Your goal> Please set down only the lines running from the one with "Image resolution: width=1280" through the last line of the entries, exactly as written and without any pictures.

Records shown>
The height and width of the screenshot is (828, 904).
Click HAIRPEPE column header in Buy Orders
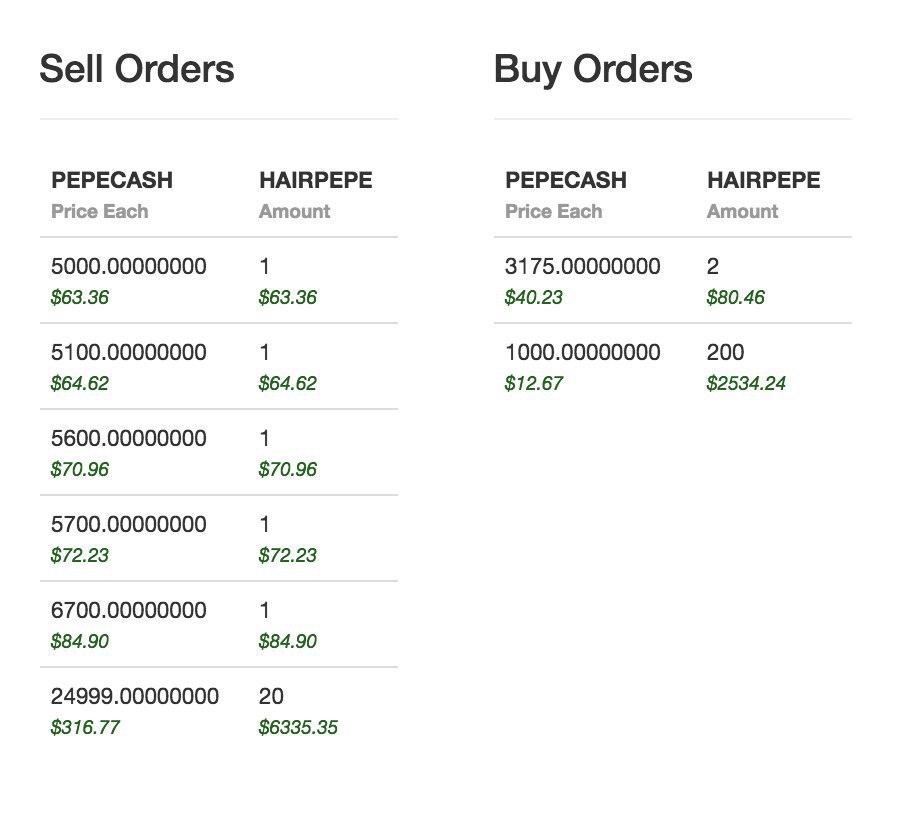763,180
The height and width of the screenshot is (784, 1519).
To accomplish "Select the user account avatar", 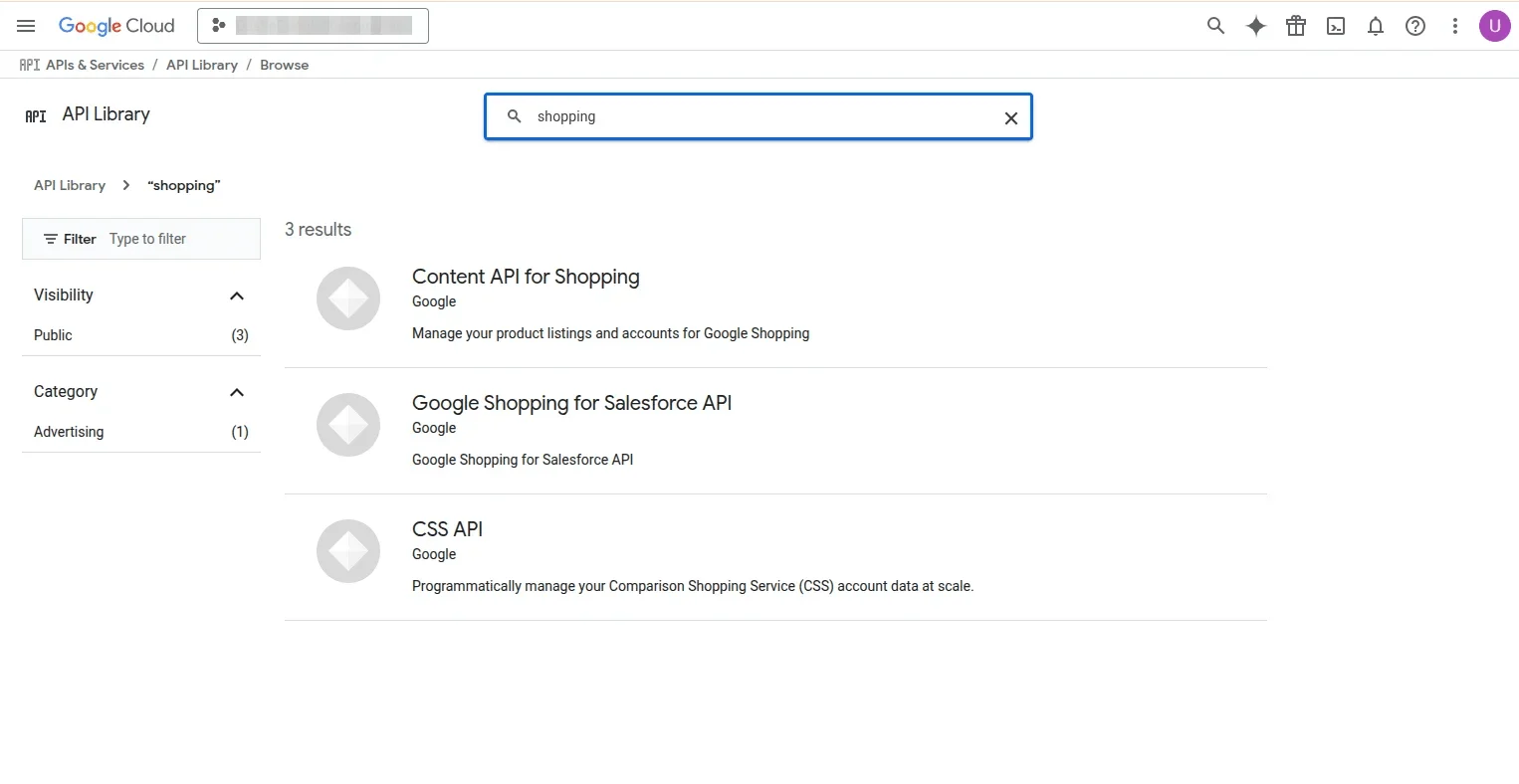I will (x=1495, y=26).
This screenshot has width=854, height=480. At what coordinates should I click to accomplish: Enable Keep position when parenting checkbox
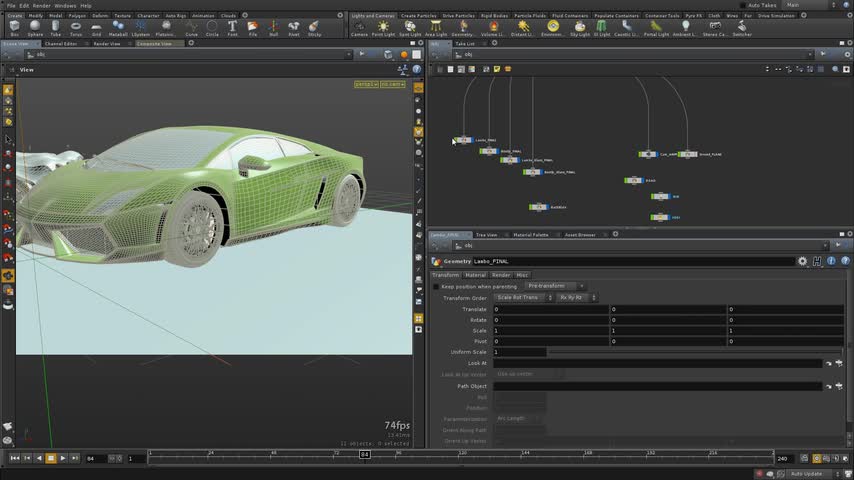[x=436, y=286]
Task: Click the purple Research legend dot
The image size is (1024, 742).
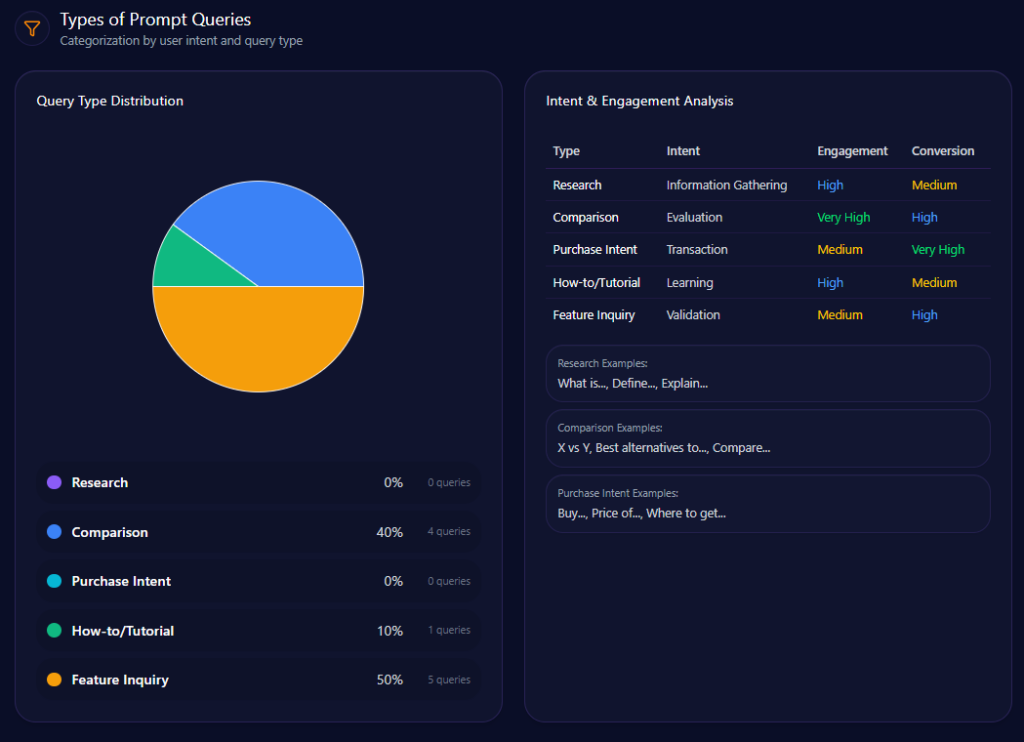Action: point(54,483)
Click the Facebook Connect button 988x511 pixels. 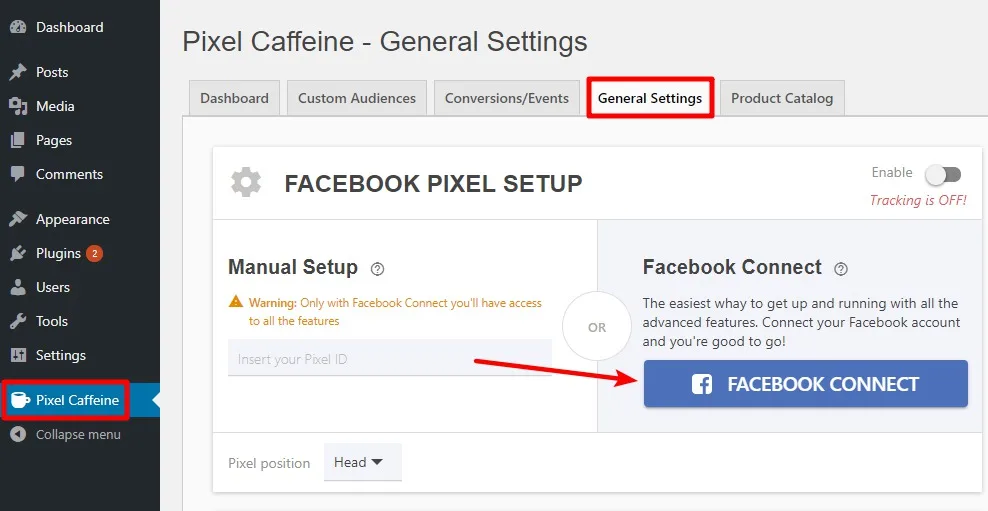(x=805, y=384)
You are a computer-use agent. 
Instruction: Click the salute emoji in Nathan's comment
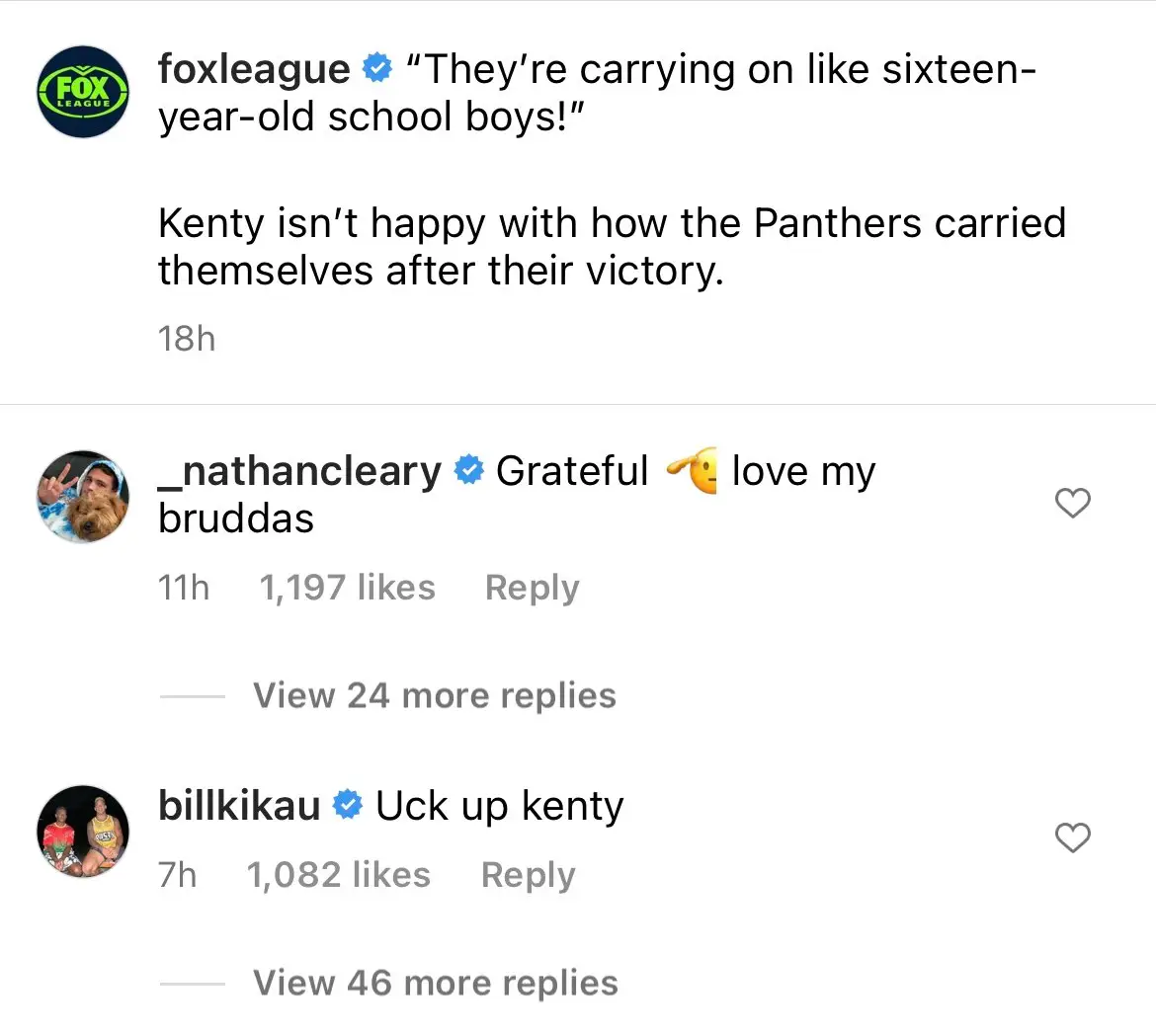pos(691,471)

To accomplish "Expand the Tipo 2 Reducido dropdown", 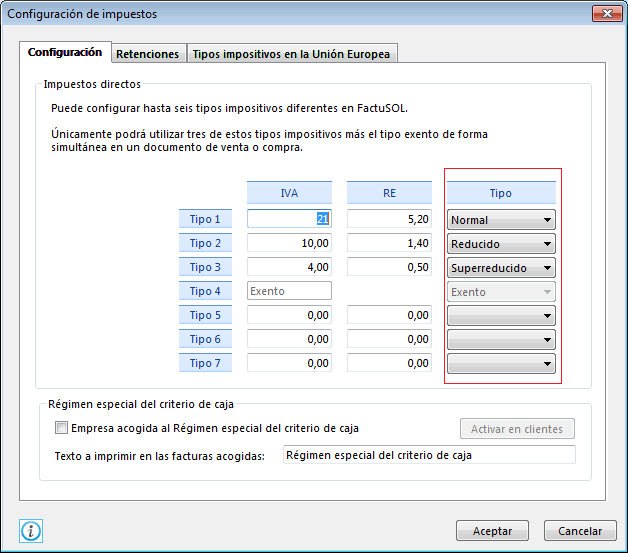I will pos(501,243).
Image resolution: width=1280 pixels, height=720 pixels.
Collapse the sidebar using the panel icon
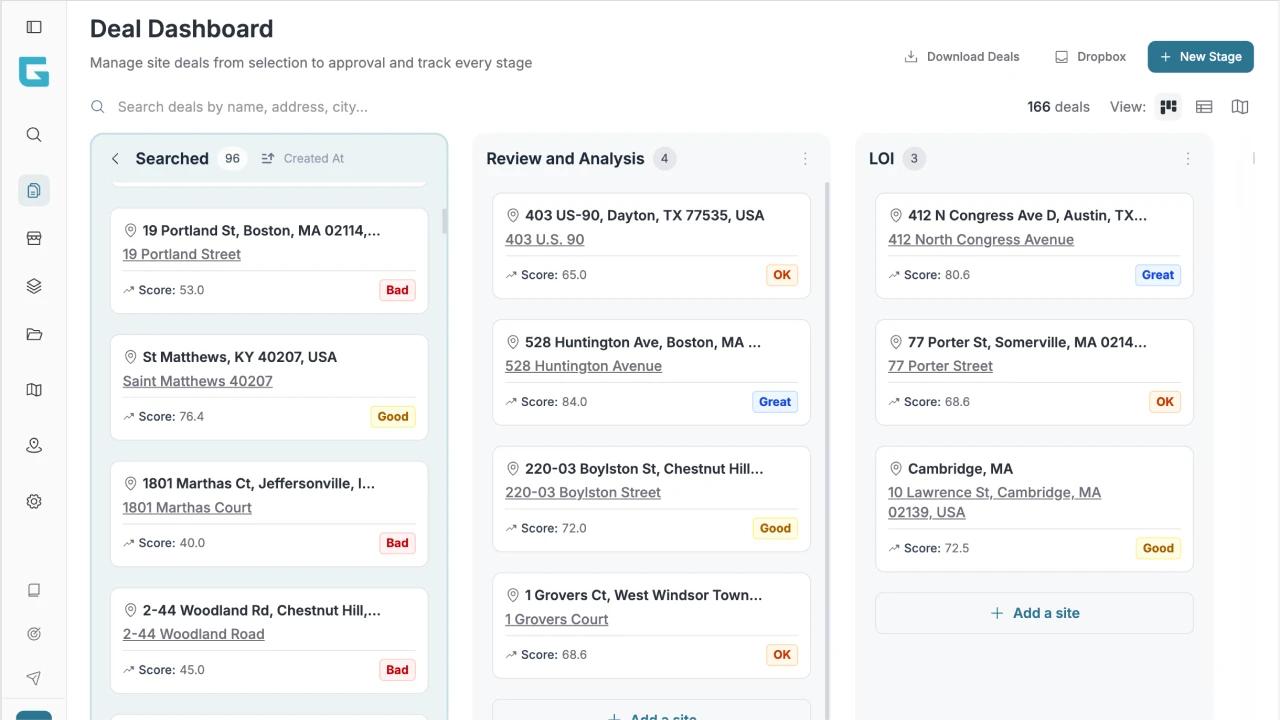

Response>
Image resolution: width=1280 pixels, height=720 pixels.
Collapse the sidebar using the panel icon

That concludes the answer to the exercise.